Thanks to Jackie for pointing out that I have an Erdős number of at most four:

Byron Knoll -> David Poole -> Kellogg Booth -> Maria Klawe -> Paul Erdős

Monday, February 16, 2009

Robotics

I was at an interesting presentation today by Andrew Ng about the STanford Artificial Intelligence Robot (STAIR) project. STAIR is a robot which integrates many fields of AI in an attempt to accomplish tasks which require a broad range of skills and intelligence. It is currently capable of fetching items in an office environment based on spoken commands. Although this may sound like a simple task, it requires integration of recent advancements in fields such as computer vision/object recognition, machine learning, planning, speech recognition, etc. The robot needs to be able to understand speech commands, navigate through offices, open doors, recognize objects, and pick up objects, none of which are easy to accomplish for an AI. One of the themes of the talk was that we are on the threshold of robots being capable of accomplishing tasks which may actually be useful for the average person. We were shown a video of a robot (teleoperated by a human) performing tasks such as unloading a dishwasher, vacuuming and cleaning a room. Robots are mechanically capable of performing useful tasks. All that remains is making them automated.
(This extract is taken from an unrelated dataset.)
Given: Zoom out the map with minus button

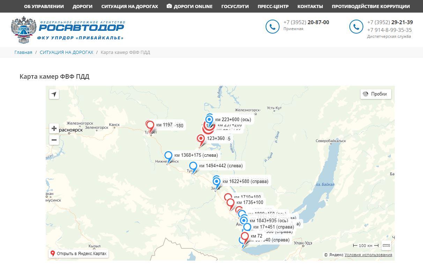Looking at the screenshot, I should point(54,140).
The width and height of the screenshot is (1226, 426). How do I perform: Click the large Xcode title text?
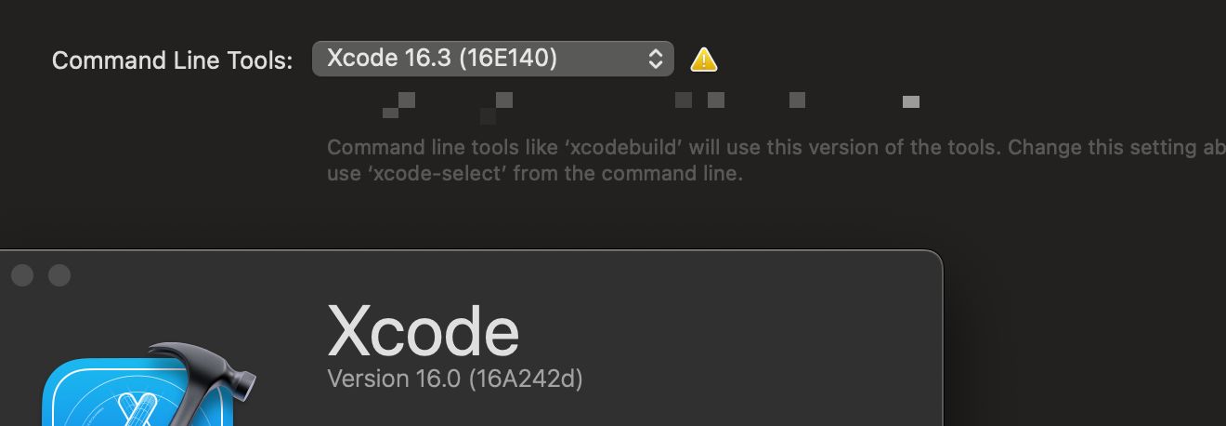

Andrew emphasized that in order to make progress in robotics we need to focus on lower level tasks in order to make robots less specialized for a single domain. While I definitely agree with this, he was referring to lower level tasks such as recognizing/grabbing objects and navigating. I think even these are still at a level much higher than what we should be focusing on. For example, take the task of trying to get depth information from a monocular image (see: http://make3d.stanford.edu). Understanding the 3-dimensional structure of the world is important for robots. Humans can use a variety of cues in order to get this information such as texture, color, haze, defocus, etc. In theory, all of these cues could be entirely learned from patterns in visual experience. Instead of manually implementing these cues, robots should be learning about the world themselves. Predicting and recognizing patterns in data is a fundamental task which can be applied to any AI problem. If we could design an AI which is capable of performing this one task well, all of the other higher level problems will be solved.

Robot Sumo

Yesterday I submitted an entry for the first round of Imagine Cup: Robotics & Algorithm. The first round involves programming the AI for a simulated sumo match between two iRobot Creates. Each robot has a webcam, two bumper sensors, and four IR sensors on the bottom to detect when it is over the outer circle. Here is a simulation of a match in Microsoft Robotics Developer Studio (my AI controls the blue robot):



One thing I dislike about this contest is the fact that the physics engine makes designing a more advanced AI almost completely pointless since when two robots are pushing against each other it is about a 50-50 chance that one will end up below the other and able to push it outside the ring. I tried creating a more advanced strategy to avoid this problem by ramming the other robot and backing away repeatedly, but this just gave the other robot an advantage. The strategy that I ended up submitting has a few tricks such as avoiding repetitive behaviors and randomly choosing between possible actions. However, modifying the AI didn't seem to have any affect on its performance during the matches. Since the matches happen in real-time simulation, it is impossible to simulate a large enough sample size to determine if one strategy is actually superior to another.

I have registered in a team to compete in BattleCode, a programming competition hosted by MIT to design a computer game AI. We haven't started working on it yet, but it looks like it should be a fun project.

Data Compression and Machine Learning

There is an interesting relationship between data compression and machine learning. Any data compression algorithm can be used to perform pattern recognition. This can be done by simply comparing the file size of two independently compressed files to the file size of compressing them together. In other words, compare the size of (compression(A)+compression(B)) to compression(A+B). If the two files contain common patterns, then compression(A+B) will be smaller than (compression(A)+compression(B)). By comparing the relative file size difference using solid compression, it is possible to rank the similarity of different data sets.

In my machine learning course last semester we had an optional project to do binary classification on a dataset with thousands of features. We were given data in a training set which were classified into one of two categories (positive/negative). We needed to write an algorithm to classify test data. To compare the quality of our solution, we were given an implementation of AdaBoost with the following error rates:

false negative rate = 0.1429 (over 350 positive data)
false positive rate = 0.1429 (over 350 negative data)
sum: 0.2858

I used a neural network to achieve a lower error rate:

false negative rate = 0.14 (over 350 positive data)
false positive rate = 0.12285714285714286 (over 350 negative data)
sum: 0.2628571428571429

This morning I tried comparing some different data compression algorithms to see how well they are at binary classification. Using 7z I got the following error rates:

false negative rate = 0.31142857142857144 (over 350 positive data)
false positive rate = 0.2542857142857143 (over 350 negative data)

I also tried using gzip and paq8p. gzip was fast but had a terrible error rate. I think paq8p would have done much better than 7z, but it is extremely slow so I couldn't finish running it on the test set. I assume that in general better (slower) compression algorithms will have a lower error rate.